┏━━

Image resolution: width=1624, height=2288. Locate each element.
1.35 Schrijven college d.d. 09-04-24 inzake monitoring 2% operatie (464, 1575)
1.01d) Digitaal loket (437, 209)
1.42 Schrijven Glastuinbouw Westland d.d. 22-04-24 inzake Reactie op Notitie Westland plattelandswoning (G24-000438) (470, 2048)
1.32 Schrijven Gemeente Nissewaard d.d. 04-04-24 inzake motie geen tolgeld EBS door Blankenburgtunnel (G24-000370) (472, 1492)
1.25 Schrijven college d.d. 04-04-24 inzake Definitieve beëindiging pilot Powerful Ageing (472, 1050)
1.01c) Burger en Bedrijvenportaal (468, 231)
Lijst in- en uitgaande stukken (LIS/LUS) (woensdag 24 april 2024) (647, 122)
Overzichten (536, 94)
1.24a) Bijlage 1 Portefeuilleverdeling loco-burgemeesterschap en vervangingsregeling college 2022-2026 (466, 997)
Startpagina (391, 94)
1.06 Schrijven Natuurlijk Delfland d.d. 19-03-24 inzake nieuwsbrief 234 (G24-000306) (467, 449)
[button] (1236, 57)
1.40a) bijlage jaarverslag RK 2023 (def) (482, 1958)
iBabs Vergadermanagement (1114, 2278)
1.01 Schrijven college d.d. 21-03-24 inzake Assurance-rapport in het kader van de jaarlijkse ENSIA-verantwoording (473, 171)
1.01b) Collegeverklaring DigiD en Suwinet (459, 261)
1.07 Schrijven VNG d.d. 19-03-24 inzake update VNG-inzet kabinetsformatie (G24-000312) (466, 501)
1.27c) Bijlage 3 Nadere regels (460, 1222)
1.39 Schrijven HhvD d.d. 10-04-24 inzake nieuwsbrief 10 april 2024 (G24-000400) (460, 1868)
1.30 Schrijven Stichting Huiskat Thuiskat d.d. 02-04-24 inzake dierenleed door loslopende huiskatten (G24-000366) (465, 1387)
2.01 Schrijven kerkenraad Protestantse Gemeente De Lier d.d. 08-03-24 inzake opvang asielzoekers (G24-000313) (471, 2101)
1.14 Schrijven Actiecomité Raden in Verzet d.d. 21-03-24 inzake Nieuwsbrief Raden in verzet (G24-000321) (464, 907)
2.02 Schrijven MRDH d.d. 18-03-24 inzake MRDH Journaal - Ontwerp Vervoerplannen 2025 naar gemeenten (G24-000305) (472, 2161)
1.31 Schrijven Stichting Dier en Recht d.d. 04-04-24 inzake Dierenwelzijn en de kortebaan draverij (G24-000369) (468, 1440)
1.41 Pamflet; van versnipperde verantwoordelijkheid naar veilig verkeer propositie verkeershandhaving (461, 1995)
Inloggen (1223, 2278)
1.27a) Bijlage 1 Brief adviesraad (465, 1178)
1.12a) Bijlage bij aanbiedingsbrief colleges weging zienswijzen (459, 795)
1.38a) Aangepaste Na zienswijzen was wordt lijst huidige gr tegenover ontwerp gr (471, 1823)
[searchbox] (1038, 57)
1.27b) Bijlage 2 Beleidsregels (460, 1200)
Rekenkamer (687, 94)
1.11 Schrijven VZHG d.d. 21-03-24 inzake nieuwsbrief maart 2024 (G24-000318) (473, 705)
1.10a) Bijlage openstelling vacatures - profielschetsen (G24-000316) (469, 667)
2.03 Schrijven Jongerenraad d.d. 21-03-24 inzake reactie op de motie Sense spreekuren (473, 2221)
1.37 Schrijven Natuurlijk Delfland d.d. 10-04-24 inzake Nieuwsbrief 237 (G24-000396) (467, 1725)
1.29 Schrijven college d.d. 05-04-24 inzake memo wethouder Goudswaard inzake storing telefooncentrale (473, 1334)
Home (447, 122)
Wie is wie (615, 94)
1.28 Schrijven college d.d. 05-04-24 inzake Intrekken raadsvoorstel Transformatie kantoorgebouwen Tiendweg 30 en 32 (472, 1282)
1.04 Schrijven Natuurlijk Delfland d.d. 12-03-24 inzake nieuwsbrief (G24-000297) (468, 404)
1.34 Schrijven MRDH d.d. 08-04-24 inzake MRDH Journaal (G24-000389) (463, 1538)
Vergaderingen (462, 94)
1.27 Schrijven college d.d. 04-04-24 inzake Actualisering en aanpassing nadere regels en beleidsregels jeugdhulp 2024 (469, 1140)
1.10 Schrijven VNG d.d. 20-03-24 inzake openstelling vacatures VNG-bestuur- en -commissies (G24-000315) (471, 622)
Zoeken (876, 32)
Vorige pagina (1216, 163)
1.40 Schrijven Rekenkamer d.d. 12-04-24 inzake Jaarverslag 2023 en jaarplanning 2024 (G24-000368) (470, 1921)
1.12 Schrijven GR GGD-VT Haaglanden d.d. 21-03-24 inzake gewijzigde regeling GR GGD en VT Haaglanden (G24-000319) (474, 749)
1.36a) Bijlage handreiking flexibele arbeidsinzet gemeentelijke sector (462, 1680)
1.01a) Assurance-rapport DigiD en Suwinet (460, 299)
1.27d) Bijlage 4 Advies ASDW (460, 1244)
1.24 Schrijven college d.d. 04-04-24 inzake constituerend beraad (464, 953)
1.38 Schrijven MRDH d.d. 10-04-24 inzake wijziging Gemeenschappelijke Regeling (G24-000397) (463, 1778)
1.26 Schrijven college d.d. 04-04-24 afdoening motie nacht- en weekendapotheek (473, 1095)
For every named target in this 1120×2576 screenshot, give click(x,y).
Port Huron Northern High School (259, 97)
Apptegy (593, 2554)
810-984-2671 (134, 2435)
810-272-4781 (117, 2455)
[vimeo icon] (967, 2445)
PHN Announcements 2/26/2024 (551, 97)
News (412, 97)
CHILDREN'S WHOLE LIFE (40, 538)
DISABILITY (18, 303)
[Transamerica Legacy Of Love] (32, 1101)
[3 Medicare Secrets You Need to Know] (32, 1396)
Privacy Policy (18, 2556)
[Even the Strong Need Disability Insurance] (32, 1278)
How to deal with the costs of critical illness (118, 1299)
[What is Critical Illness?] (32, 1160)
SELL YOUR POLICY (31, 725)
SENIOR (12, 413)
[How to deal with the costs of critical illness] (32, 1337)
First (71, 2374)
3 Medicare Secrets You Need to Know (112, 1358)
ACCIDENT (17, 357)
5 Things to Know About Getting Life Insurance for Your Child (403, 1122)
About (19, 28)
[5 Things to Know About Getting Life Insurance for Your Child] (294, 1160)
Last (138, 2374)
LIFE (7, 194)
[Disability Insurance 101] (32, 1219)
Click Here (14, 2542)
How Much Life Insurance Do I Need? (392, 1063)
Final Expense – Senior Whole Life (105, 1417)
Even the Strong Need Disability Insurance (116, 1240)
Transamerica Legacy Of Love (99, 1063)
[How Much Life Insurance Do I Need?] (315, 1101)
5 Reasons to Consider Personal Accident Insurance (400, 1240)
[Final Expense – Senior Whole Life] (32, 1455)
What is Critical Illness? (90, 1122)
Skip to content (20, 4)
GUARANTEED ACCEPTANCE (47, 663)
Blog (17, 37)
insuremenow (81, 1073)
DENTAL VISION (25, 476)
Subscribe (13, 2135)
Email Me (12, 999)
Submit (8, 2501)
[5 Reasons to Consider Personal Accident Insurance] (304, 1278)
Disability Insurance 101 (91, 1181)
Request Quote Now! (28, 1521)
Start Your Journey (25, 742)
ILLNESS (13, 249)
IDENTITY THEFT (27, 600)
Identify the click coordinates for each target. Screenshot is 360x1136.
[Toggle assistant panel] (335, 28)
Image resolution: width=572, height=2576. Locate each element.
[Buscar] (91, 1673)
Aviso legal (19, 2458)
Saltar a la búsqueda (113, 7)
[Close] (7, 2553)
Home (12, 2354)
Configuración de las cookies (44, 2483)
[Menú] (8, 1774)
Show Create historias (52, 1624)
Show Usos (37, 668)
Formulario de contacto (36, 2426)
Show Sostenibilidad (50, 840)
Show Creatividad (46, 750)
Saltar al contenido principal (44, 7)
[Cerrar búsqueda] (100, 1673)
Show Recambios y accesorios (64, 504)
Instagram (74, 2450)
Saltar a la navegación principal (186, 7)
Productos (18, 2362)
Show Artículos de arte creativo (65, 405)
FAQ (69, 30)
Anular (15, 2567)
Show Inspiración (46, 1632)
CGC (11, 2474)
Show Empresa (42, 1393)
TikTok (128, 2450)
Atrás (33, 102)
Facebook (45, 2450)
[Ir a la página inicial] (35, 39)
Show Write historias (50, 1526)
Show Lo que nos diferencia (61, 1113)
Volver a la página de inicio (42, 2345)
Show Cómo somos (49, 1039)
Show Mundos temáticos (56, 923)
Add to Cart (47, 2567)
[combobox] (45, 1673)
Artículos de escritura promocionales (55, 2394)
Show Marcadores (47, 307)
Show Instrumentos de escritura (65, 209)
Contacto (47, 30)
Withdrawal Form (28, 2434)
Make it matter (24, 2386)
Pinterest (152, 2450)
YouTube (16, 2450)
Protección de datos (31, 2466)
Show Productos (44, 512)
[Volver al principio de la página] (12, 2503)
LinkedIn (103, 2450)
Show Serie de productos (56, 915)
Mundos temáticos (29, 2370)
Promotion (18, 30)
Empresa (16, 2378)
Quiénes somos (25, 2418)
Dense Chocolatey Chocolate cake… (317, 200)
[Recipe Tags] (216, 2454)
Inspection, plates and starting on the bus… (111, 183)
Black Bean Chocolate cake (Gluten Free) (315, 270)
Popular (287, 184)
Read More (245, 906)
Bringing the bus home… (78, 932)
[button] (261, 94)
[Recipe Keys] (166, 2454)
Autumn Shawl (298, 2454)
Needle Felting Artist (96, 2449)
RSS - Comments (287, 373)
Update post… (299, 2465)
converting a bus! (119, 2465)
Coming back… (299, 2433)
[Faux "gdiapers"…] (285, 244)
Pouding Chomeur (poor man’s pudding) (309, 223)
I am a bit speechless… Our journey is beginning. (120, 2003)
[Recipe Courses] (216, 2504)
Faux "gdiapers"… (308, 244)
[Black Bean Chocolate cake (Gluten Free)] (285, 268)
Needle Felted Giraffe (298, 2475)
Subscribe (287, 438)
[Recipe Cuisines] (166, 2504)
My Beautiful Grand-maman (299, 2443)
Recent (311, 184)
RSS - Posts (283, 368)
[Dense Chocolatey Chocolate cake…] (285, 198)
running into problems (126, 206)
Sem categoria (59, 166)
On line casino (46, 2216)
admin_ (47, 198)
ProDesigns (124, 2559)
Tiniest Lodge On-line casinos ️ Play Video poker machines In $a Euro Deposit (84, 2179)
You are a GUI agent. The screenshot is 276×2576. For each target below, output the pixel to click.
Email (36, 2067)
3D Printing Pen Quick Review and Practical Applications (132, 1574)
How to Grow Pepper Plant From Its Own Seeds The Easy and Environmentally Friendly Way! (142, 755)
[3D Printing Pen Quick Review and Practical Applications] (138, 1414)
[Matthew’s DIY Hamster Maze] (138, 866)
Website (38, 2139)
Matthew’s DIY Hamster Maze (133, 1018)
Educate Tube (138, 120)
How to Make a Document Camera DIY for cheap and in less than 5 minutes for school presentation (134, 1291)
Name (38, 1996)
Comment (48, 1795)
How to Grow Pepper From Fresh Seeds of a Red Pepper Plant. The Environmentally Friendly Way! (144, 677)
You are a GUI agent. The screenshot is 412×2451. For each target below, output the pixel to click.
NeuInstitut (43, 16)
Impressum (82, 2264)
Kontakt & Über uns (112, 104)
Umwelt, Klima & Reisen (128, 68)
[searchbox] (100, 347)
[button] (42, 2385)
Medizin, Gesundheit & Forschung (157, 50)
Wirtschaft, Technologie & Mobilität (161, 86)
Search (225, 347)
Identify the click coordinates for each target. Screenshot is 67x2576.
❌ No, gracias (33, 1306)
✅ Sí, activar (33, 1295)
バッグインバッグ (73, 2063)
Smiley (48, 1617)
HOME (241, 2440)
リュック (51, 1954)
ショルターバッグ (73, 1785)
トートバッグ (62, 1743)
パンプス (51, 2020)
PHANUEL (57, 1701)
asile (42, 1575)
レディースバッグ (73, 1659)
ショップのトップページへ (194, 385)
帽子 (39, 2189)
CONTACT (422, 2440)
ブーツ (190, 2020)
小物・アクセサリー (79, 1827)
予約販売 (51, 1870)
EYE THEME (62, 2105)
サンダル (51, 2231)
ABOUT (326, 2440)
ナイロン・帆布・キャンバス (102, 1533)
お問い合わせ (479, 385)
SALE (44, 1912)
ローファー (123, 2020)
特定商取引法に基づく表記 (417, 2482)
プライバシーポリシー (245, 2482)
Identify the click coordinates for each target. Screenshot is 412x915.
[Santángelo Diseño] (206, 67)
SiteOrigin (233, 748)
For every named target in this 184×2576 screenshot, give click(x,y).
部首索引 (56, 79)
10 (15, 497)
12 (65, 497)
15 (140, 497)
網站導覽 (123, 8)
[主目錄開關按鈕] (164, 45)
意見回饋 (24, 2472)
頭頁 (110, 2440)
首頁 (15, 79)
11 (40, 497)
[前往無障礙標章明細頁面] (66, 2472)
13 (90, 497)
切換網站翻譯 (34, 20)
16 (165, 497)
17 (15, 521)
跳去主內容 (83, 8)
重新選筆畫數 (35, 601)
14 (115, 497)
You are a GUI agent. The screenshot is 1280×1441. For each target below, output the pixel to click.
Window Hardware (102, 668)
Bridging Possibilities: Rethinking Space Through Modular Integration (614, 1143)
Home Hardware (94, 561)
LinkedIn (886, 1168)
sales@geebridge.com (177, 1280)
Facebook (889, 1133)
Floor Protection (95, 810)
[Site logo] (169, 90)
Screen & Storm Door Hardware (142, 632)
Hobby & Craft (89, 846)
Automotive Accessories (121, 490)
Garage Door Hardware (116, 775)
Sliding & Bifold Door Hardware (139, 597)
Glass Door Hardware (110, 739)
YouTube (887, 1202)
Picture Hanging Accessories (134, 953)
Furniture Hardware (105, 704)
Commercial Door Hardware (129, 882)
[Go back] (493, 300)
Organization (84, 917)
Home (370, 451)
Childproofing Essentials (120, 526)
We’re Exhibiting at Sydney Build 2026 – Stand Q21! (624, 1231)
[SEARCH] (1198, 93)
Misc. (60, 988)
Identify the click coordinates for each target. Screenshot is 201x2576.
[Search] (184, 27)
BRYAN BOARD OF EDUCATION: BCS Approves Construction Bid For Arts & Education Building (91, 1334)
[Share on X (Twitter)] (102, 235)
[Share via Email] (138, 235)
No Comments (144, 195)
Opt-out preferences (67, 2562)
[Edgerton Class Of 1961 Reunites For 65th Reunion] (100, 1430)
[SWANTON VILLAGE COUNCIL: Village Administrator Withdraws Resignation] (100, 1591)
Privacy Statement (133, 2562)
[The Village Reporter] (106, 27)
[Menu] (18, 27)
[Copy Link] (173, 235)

┗━━

REQUIRED WORK — Working from the data above, extract solely the lines from the one containing "Show Empresa (42, 1393)" through the one containing "[Recipe Tags] (216, 2454)", exactly as they appear, both included.

REPLY TO THE TASK —
Show Empresa (42, 1393)
TikTok (128, 2450)
Atrás (33, 102)
Facebook (45, 2450)
[Ir a la página inicial] (35, 39)
Show Write historias (50, 1526)
Show Lo que nos diferencia (61, 1113)
Volver a la página de inicio (42, 2345)
Show Cómo somos (49, 1039)
Show Mundos temáticos (56, 923)
Add to Cart (47, 2567)
[combobox] (45, 1673)
Artículos de escritura promocionales (55, 2394)
Show Marcadores (47, 307)
Show Instrumentos de escritura (65, 209)
Contacto (47, 30)
Withdrawal Form (28, 2434)
Make it matter (24, 2386)
Pinterest (152, 2450)
YouTube (16, 2450)
Protección de datos (31, 2466)
Show Productos (44, 512)
[Volver al principio de la página] (12, 2503)
LinkedIn (103, 2450)
Show Serie de productos (56, 915)
Mundos temáticos (29, 2370)
Promotion (18, 30)
Empresa (16, 2378)
Quiénes somos (25, 2418)
Dense Chocolatey Chocolate cake… (317, 200)
[Recipe Tags] (216, 2454)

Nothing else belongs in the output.